• [Exercise task 1]:
According to the blog post about Easter in Rwanda, in which town do Quentin and Sabine serve as volunteers?

• [Text extract]:

⟨

Tuesday, April 22, 2014

What Life is Like for Other Fidesco Volunteers and My Easter in Rwanda

Pasika Nziza!  That means "Happy Easter" in Kinyarwanda.

Before I get to how I celebrated Easter, I want to write about the beginning of Holy Week so this post flows chronologically.  Rita and I received a call from the Kigali Fidesco volunteers letting us know that a young married Fidesco couple, Quentin and Sabine, was in Rwanda and wanted to visit us.  It turns out that they are volunteers in Lodja, right in the middle of the Democratic Republic of Congo, our neighbor to the west, but they had been temporarily evacuated to a DRC-Rwanda border town because of tribal conflict in their mission area.  Interesting.  We were also invited to join them and the two Kigali volunteers on a day trip to Akagera NP in the east.  You might remember that Rita, Timothee, and I went to Akagera after Christmas, but we were game for a second trip so Rita and I caught a bus to Kigali the day before Palm Sunday so we would be ready for our Rwandan safari on Sunday.

⟩

• [Material provided]:

⟨

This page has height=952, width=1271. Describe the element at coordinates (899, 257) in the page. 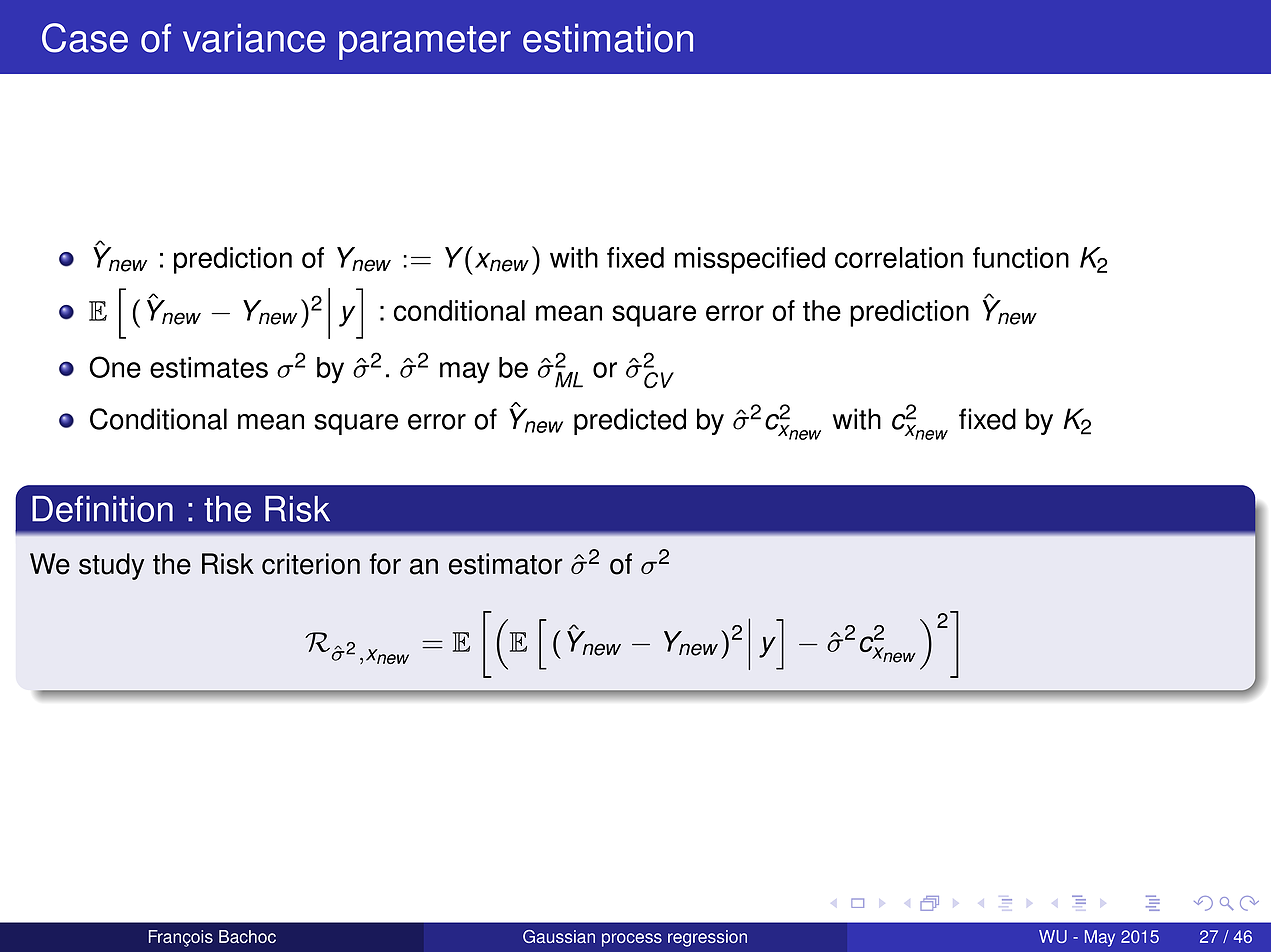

⟩
⟨

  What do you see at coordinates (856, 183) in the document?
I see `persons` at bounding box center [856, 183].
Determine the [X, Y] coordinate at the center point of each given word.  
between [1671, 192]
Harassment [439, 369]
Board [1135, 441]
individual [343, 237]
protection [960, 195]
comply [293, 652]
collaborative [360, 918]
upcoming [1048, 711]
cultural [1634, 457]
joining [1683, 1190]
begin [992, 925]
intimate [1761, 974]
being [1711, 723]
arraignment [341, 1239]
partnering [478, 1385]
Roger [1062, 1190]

⟩

• [Exercise task 2]:
Format everything in the rows from the line containing "Determine the [X, Y]" down to the line containing "joining [1683, 1190]" as a JSON list of strings, with one string per line and no blank lines.

• [Complete answer 1]:
They serve in Lodja, in the middle of the Democratic Republic of Congo.

• [Complete answer 2]:
[
  "Determine the [X, Y] coordinate at the center point of each given word.  ",
  "between [1671, 192]",
  "Harassment [439, 369]",
  "Board [1135, 441]",
  "individual [343, 237]",
  "protection [960, 195]",
  "comply [293, 652]",
  "collaborative [360, 918]",
  "upcoming [1048, 711]",
  "cultural [1634, 457]",
  "joining [1683, 1190]"
]